Ellen Ullman, The Bug

Can programming and debugging be made interesting in fiction?

The culture of computing often is hard to represent in other media. Films about hackers always have trouble conveying the excitement of using a terminal (typing and recieving text.) Only with VR could visual representations of information be developed to aide the richness of a movie. But now there are serious novelists weaving computing culture into novels. Powers, Coupland, and Ullman.

These writers are both drawing tropes from computing that they can develop in real (fictional worlds) and commenting on the culture of computing which has had such a hold on our imagination.

Ullman’s The Bug is an example of literature that draws themes from the details of computing (malloc – memory allocation, core dump, Game of Life) rather than mock them.

See Techno-culture ala Ellen Ullman (Update 2003, The Bug) (twURLed World Description) for links.

A good, though not great novel about a bug that haunts a team developing an early GUI database system. The story is woven around two characters affected by the bug. There is Walton who is a failed academic who becomes a tester (Quality Engineer) and discovers the bug. There is Levin the programmer who is supposed to fix it. Over the novel the programmer falls apart, but in the process inspires the tester to learn to progam and go on to a successful career in computing. The programmer committs suicide after he is abandoned by just about everyone (girlfriend leaves and he alienates everyone else) – like a cell in the Game of Life that has no neighbors, he doesnt survive the turn while the tester morphs, migrates and survives.

Ullman’s novel is realistic on the programming and computer culture – she was a programmer and the treatment of the culture is authentic and detailed. There is forced, but valiant introduction to programming starting on page 169. It is the best attempt to actually describe learning to program with all the details I can think of. (It could actually be used as an introduction to programming.) In particular I like the way she shows programmers dealing with GUIs in the mid-80s after the Mac came out. The bug in question is ultimately some sloppy UI programming of the menu/mouse interface.

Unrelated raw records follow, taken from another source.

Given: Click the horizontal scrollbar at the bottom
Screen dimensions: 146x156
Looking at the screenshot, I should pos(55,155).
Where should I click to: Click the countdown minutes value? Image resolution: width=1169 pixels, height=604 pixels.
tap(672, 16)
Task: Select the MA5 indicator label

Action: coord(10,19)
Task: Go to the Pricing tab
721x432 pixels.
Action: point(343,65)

The connection to the Game of Life is interesting. What is she trying to say about the game on the computer and the life of computing? I also like how she meditates on various computing terms like “malloc” (memory allocation) and “mallocchio” (evil eye.) “Memory Leak” is the name of a chapter, as is “Core Dump”. She is able to make technical jargon with its capricious allusions into fiction.

The novel ends, “I like to think it (finding the bug) would have reassured him, saved him: To know that at the heart of the problem was the ancient mystery of time. To discover that between the blinks of the machine’s shuttered eye – going on without pause or cease: simulated, imagined, but still not caught – was life.” (p. 348)

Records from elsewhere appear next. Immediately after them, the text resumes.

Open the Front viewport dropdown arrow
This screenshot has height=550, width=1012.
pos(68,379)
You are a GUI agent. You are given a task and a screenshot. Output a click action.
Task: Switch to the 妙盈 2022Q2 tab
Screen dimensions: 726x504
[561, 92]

Here lies the most interesting idea – the tension between continuous life and computing that is sampled, simulated in discrete moves, and blinking. The bug was due to a sampling problem, the Game of Life simulates life as if it were a series of states controlled by simple rules of tranformation … between the samples there is something not caught by the machine and that is really what life is.

Ellen Ullman, The Bug, New York: Nan. A. Talese, 2003.